- _TRECHO DE ORIGEM_:
========================================================================

No Semiárido brasileiro, existiam (ainda existem) centenas de escola rurais com sérias dificuldades para ofertar água potável para os seus alunos, dependendo de carros-pipa e/ou fontes d’água contaminadas, ou nem mesmo isso. Soma-se a isso, a falta de conexão entre os currículos escolares e a realidade das comunidades rurais, a falta de investimentos em infraestrutura, de contratação de professores/as e também de proximidade dos mesmos/as com os contextos sociais inseridos nas regiões aonde trabalham.

Com o êxito do projeto piloto, a ASA levou adiante a experiência realizada na Bahia e a disseminou por todo o Semiárido brasileiro | Fotos: Mário Sérgio / Arquivo CAA

A observação da realidade leva à gênese da ação – A partir da reflexão sobre a demanda hídrica e nas escolas rurais no Semiárido baiano e dos desafios propostos pela educação contextualizada, o Centro de Assessoria do Assuruá (CAA) chegou a uma iniciativa inovadora: reaplicar a tecnologia social da cisterna de placa nos espaços escolares.

O know-how adquirido pelo CAA através de duas décadas na implementação de tecnologias sociais em larga escala, somado a convivência e o diálogo com centenas de comunidades rurais que transmitiram seus anseios e necessidades, levaram o corpo técnico da entidade a formular uma ação planejada para atacar a questão da oferta de água potável nas escolas rurais da região semiárida do estado e também jogar luz sobre o papel da educação contextualizada no fortalecimento das comunidades.

Resultante disso surge, em 2009, o projeto Cisternas nas Escolas. Com inspiração no ‘Pacto Nacional Um Mundo Para a Criança e o Adolescente no Semiárido’, proposto pelo Fundo das Nações Unidas para a Infância (UNICEF), ele foi idealizado e realizado pelo CAA em parceria da Articulação Semiárido Brasileiro (ASA), e apoiado pelo Ministério do Desenvolvimento Social e Combate à Fome (MDS) e da Educação (MEC), em conjunto com a Secretaria de Desenvolvimento Social e Combate à Pobreza (Sedes), a iniciativa pioneira foi de encontro às necessidades das escolas rurais, em consoante com o Programa de Mobilização Popular e de Convivência com o Semiárido da ASA. Com o êxito do projeto piloto, a ASA levou adiante a experiência realizada na Bahia e a disseminou por todo o Semiárido brasileiro.

========================================================================

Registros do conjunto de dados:
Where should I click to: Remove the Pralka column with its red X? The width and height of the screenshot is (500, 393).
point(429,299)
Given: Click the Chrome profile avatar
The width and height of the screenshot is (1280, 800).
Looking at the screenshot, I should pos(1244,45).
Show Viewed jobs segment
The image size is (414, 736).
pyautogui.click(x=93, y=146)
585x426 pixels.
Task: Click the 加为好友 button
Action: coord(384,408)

========================================================================

- _TAREFAS A REALIZAR_:
- a) Segundo o texto sobre as cisternas nas escolas rurais do Semiárido, em que ano surgiu o projeto Cisternas nas Escolas?
- b) Dê continuidade ao texto sobre as cisternas nas escolas rurais do Semiárido a partir do ponto em que ele termina.

- _RESPOSTAS ESPERADAS_:
- a) Em 2009.

- b)
“Nós começamos a construir cisternas a mais de 20 anos pra tentar superar nossas dificuldades e mostrar para os governantes que essa terra não é uma terra onde não chove”, relembra Mário Jacó, coordenador executivo do CAA. Segundo ele, a entidade obteve um grande avanço ao enxergar a necessidade de se trabalhar pela oferta de água nas escolas. Já William Prado Ferreira, engenheiro agrônomo e técnico do projeto piloto, ressalta a condição de insegurança hídrica das crianças e jovens em idade escolar a que se sujeitavam durante o período de aulas, mesmo as que já possuíam cisterna em casa. “Muitas das famílias de crianças que hoje estão na sala de aula já possuem a cisterna de consumo em suas casas, mas no período das aulas ficavam sem água”, exemplifica William.

Resultados positivos – O projeto se valeu de duas estruturas hídricas para estruturar as escolas atendidas: uma cisterna com capacidade para 30 mil litros, desenvolvida especialmente pelo CAA para captar água para o consumo humano, e uma cisterna de enxurrada, que armazena até 52 mil litros visando oferta de água para a produção de alimentos aos estudantes, possibilitando assim o alcance da segurança e soberania hídrica e alimentar de escolas de 43 comunidades escolares de 13 municípios do Semiárido baiano, envolvendo diretamente mais de 800 famílias. Como complemento, 811 cisternas de 16 mil litros atenderam famílias que vivem em áreas próximas das escolas participantes do projeto.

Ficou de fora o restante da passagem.